===== Source document

Monday, July 22, 2013

Why historic preservation

Historic preservationists, with whom I have spent some quality time, feel like their animating passion is unappreciated by a lot of developers. They quote developers telling them things like, "Sure, people miss such-and-such a building for a while, but eventually they forget."

Did anyone actually say this? If they did, they said something that is accurate, but only at the surface level. I will personally admit to an amazing inability to remember whatever was there before what's there now. [Wasn't that always there? Weren't we always at war with Eurasia?] Today there probably are people who drive down 3rd Avenue and think, "People's Church used to be there. What a cool old building that was. That thing that took its place sure is butt-ugly." But even in such egregious cases, such comments will--as the developers know--diminish with time.

 And soon we'll forget where the A & W was, where they put your tray in your car window well into the 1990s, or Hubbard Ice Company, where they used to erect a huge red-white-and-blue block of ice on Fourth of July. Conscious memories are fleeting things, as are feelings of sadness at the loss of city landmarks.

==========

- [Problems to solve]
[A] In the historic preservation post, what did Hubbard Ice Company put up on the Fourth of July?
[B] Write the next few paragraphs of the historic preservation post, carrying on after its final sentence.

===== Material provided

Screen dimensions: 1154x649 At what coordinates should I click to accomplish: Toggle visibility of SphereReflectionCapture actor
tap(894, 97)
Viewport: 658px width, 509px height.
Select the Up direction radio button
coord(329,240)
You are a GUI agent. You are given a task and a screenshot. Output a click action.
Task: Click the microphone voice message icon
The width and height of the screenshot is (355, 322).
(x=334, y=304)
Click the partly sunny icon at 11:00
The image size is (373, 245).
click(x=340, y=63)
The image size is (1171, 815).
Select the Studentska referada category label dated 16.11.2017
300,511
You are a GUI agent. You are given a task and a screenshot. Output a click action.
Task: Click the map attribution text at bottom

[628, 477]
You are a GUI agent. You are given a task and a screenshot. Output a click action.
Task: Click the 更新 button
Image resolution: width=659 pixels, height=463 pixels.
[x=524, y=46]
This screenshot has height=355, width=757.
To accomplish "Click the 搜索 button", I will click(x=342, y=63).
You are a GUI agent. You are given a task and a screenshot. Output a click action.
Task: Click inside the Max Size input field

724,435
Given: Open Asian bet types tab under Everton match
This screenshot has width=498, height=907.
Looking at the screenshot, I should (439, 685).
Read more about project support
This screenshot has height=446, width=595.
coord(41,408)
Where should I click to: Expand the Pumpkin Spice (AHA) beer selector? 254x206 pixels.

==========

- [The answers]
[A] A huge red-white-and-blue block of ice.

[B]
At the subconscious level, though, it's a different story. It is here that historic preservation matters, for three reasons:
  1. Familiar places help to orient you, giving you a sense of where you are, in a place that is comfortable because it is familiar. No, I don't get lost driving down 3rd Avenue because People's Church and the First Christian Church are gone. But it doesn't feel right... feels alien. Take out First Presbyterian and Daniel Arthur's and I might as well be on Mars.
  2. To thrive, a downtown--or any part of a city--needs to feel interesting and safe to people. That occurs when there is a mix of old and new building. Sure, new building doesn't have to be ugly. [Do you like the Great America Building? So do I! But a downtown full of such buildings would be ghastly.] Anyhow character takes time to acquire even in a well-designed building. Would Little Bohemia be what it is in a new structure?
  3. Historic buildings connect residents of a place to that place's history. If you're in Boston, or Williamsburg, or Amana, of course you've got tourists who are interested, too. But even towns that aren't famously historic have history. And if you're going to spend time there, your experience deepens if you feel connected to former residents who have long since passed.
For each of these reasons, historic preservation matters to people who may not consciously consider it a priority, and the loss of historic structures has impact long after people realize it.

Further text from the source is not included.